I love my life now, even though it is not without difficulties (many caused by the oversights reflected upon in this list). Certainly making better decisions during my early years of adulthood would have changed the course of my life to this point. For better or worse, who’s to say? Still, it would have been nice to know what I’d be sort-of-regretting years down the line. Maybe I would have been able to make more informed decisions rather than impulsive ones.
I like the idea of these lists, & think it would be extraordinarily helpful to collect several of them (with permission of course) and send them to freshly-emancipated foster folks.
If you don’t take advantage of “limited-time offers”, such as the CHAFEE grant or Denti-Cal benefits (kinda useful for getting cavities filled and wisdom teeth extracted!) you will lose them and you might miss them.
If you have the opportunity to be in a great transitional housing program, but feel stifled by the restrictions/curfew/housemates, remember that these programs are short term. It’s not forever, and anything is bearable temporarily. (Remember the subtitle of this blog?
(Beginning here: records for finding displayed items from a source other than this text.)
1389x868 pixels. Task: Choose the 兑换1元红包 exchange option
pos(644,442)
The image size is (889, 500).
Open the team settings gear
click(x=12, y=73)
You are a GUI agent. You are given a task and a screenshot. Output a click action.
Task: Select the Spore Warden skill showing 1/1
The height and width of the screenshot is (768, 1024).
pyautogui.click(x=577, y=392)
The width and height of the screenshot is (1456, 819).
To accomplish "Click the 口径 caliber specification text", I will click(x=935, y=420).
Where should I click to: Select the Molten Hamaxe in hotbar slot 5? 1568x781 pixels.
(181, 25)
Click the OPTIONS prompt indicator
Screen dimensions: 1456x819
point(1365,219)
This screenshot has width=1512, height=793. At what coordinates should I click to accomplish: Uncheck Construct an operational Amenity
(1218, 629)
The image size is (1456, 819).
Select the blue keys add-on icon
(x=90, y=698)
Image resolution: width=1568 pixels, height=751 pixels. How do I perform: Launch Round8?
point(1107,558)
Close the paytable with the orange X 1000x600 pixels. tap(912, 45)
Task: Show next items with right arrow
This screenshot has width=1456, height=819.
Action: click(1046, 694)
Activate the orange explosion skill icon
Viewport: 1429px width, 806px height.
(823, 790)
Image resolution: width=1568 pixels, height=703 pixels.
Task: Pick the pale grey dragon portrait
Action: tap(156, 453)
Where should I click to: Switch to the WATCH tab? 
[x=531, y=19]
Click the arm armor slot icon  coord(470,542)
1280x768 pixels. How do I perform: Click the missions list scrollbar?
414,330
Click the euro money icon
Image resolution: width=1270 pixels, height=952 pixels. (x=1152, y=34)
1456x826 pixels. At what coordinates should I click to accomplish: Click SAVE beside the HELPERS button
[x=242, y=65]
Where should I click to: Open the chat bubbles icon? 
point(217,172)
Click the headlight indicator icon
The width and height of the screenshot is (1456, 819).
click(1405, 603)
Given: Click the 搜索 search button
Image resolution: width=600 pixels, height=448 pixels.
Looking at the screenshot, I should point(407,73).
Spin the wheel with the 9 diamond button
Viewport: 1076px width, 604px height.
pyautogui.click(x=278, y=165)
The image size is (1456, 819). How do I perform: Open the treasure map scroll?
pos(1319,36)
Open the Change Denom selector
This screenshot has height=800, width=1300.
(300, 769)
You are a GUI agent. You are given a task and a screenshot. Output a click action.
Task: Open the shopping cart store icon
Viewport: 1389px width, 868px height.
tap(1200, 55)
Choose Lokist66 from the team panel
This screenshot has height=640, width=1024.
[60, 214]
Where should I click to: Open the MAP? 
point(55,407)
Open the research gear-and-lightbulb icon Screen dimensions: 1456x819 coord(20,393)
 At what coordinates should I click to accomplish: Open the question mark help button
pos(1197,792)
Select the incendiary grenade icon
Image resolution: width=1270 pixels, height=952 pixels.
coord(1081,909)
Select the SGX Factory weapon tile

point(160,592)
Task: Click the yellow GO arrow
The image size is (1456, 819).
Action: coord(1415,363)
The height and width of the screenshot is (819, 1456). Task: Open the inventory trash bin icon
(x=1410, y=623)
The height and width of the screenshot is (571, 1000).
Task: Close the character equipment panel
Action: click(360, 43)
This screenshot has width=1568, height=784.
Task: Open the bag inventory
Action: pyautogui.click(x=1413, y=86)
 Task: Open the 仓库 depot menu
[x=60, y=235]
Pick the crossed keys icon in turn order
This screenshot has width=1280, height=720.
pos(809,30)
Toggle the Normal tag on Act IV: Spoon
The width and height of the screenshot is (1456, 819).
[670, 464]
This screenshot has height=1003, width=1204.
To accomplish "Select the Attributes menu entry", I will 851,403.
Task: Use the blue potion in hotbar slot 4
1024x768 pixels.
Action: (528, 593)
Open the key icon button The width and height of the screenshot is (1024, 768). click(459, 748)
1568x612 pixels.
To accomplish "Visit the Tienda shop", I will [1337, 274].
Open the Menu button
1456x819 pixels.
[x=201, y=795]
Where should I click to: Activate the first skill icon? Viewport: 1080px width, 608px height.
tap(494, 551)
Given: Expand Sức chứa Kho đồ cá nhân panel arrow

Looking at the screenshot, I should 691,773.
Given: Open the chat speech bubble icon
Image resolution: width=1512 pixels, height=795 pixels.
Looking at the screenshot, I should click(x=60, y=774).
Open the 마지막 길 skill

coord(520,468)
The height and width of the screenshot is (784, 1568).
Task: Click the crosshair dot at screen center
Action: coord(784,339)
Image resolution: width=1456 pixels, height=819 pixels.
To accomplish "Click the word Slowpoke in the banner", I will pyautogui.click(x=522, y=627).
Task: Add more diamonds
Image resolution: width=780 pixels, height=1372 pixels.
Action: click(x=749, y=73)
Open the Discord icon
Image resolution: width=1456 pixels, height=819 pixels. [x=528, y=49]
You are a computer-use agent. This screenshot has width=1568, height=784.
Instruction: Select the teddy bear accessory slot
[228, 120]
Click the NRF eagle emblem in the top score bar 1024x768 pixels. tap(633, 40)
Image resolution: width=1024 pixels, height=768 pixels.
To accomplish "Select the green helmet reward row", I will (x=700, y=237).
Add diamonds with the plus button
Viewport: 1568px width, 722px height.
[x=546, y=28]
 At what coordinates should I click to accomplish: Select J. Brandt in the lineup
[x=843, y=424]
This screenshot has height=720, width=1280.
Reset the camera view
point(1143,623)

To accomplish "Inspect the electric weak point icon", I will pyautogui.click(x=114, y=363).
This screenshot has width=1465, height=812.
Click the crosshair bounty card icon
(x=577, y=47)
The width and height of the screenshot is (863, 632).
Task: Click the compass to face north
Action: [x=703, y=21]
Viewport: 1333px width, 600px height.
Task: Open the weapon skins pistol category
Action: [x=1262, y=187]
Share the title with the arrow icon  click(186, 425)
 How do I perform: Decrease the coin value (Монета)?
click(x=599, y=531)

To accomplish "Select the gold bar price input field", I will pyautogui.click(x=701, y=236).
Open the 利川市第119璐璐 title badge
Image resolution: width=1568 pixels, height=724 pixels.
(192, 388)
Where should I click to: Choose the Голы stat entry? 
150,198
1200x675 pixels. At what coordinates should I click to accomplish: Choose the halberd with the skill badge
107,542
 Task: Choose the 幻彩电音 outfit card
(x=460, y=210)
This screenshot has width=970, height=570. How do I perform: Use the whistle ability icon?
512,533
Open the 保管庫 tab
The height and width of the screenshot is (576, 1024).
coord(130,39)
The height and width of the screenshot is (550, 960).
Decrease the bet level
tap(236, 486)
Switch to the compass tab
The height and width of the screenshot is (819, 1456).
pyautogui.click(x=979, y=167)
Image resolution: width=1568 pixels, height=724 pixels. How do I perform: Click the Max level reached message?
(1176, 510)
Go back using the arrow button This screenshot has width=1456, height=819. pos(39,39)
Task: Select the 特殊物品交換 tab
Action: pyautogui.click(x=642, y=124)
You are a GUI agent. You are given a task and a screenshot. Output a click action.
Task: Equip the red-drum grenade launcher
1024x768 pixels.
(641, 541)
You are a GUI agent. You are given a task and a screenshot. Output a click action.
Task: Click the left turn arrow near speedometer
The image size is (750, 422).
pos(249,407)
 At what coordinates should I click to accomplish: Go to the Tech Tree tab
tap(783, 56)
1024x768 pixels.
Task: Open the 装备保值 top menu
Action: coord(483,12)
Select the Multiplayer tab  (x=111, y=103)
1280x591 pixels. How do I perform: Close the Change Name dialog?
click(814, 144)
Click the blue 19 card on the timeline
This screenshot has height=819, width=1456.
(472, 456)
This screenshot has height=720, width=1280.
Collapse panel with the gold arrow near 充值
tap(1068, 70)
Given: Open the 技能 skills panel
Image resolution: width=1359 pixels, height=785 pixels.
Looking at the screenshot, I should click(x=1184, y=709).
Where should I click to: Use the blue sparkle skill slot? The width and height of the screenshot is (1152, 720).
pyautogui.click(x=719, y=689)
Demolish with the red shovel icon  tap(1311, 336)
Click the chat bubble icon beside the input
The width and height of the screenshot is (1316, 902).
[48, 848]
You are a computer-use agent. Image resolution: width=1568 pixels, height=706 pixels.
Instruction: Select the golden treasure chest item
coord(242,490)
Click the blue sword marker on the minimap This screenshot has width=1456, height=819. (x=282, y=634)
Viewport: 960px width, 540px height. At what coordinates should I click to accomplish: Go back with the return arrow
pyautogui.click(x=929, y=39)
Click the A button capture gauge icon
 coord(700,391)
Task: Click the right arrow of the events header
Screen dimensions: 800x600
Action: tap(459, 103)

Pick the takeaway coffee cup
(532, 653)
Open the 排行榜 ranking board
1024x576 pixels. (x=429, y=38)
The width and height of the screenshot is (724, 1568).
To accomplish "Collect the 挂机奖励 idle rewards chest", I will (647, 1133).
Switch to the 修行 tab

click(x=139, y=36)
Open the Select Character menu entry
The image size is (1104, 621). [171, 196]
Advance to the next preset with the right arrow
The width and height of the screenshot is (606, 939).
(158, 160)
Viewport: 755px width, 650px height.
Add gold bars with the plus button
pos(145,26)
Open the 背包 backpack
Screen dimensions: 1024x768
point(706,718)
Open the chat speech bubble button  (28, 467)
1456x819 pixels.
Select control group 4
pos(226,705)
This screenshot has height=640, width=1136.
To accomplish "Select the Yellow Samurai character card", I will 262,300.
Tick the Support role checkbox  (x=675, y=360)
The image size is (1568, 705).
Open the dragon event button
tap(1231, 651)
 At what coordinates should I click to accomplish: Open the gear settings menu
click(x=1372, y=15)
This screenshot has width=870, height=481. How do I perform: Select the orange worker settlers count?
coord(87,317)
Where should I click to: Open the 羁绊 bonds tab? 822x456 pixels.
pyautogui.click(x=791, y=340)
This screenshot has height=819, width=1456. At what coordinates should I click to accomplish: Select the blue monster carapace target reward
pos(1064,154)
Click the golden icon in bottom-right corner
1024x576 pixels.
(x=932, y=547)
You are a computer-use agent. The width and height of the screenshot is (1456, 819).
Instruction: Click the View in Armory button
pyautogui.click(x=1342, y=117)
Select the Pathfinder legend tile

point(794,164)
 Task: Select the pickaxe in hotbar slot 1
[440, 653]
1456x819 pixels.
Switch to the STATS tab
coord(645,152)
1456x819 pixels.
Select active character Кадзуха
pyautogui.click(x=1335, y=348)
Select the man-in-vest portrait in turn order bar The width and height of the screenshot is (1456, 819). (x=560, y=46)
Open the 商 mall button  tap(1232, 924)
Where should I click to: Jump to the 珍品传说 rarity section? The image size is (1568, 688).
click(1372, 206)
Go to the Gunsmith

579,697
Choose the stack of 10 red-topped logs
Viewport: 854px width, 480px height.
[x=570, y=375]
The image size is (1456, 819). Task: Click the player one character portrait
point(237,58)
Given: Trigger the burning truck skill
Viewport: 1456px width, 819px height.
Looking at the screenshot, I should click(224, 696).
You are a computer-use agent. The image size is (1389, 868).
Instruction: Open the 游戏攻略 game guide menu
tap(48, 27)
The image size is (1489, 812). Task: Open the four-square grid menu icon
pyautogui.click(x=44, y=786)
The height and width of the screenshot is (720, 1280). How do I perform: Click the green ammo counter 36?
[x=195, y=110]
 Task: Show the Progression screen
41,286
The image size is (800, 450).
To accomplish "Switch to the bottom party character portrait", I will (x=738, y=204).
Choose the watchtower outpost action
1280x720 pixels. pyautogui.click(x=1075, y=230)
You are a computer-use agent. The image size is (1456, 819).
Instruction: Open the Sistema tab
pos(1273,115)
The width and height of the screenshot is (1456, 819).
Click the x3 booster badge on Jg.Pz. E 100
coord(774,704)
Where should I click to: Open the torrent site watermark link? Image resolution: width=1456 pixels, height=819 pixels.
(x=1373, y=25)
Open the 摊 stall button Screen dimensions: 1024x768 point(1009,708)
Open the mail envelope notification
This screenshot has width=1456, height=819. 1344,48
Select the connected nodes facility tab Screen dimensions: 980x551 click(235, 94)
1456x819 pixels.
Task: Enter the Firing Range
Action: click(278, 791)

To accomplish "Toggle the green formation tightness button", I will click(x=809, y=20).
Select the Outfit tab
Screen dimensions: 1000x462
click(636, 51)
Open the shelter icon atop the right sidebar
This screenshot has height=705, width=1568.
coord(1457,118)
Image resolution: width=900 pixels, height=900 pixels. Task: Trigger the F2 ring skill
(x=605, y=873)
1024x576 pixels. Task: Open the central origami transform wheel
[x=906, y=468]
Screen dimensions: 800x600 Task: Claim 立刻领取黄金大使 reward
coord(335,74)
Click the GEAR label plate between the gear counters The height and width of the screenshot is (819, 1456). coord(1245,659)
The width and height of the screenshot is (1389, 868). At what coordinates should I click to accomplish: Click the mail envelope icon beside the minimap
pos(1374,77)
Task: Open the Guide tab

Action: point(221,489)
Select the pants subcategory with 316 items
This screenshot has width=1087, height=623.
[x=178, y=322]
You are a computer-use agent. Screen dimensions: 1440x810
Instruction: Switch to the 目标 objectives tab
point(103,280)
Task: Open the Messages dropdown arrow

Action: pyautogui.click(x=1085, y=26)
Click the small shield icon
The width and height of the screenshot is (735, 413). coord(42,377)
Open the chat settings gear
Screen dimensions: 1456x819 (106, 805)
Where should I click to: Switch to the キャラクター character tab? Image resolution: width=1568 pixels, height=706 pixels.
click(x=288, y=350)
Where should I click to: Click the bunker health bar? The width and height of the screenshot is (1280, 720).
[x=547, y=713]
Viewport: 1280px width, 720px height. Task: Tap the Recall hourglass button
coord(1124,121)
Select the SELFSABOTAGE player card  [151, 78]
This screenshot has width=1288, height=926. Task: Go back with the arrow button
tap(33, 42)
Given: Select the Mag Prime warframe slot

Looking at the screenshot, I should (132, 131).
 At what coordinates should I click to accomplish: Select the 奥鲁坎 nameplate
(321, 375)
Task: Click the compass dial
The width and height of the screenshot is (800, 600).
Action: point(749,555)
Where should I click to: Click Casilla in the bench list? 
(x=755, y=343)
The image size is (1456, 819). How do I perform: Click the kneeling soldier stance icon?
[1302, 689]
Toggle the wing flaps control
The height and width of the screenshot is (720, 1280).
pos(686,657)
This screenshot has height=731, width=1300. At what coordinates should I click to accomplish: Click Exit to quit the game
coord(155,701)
Foster care sucked.. and I survived.) It’s hard when you just gained your freedom, especially if you came from group homes (zero to ten much?), but you’ll have plenty of time to fly without a net soon enough! Focus on the goal: learning independent living skills. Get as much as you can from the program.
Don’t count on the adults in your life to give you guidance unless you ask for it. You’re an adult, you are responsible for your own decisions. That responsibility comes abruptly, so ask for honest advice from people you trust before making any big decisions. You may not have the foresight to see how a decision could alter the course of your life.
Be active in your local foster-youth advocacy group, if you have one in your area. (California Youth Connection is age-capped at 24 and now that I’ve gotten thoroughly involved, I’m bummed that I missed out on so many years of conferences and meetings. I can’t help but wonder who I would be now, if I was more active earlier on. Probably a lot more confident and driven.)
Remember that mistakes are not barriers to success, they are bridges. Don’t waste time mentally kicking yourself in the rear for all the opportunities you’ve watched pass you by. Learn what you can and be ready next time. Sometimes, this is just how we learn.
“Mm, there’s been some rough times…but the important thing…is to, um, you have to face your problems… and you should never ever, ever, ever… ever, ever give up. Never ever, ever, ever . Winston Churchill said that… I think.” -Dennis, from the movie Martian Child (a sweet movie about a foster kid who thinks he’s a martian)
Getting wasted with your friends constantly is fun until you realize that you can’t remember those years of your life because they have been lost in a haze. Also, be careful if you decide to experiment with drugs and/or alcohol. Nobody can stop you if you’re going to, but be safe.
SIDENOTE: AB12 is probably great because I made much better decisions at twenty-one than eighteen. At eighteen I was a teenager, by twenty-one I was an adult. Glad to see this is recognized & now a thing.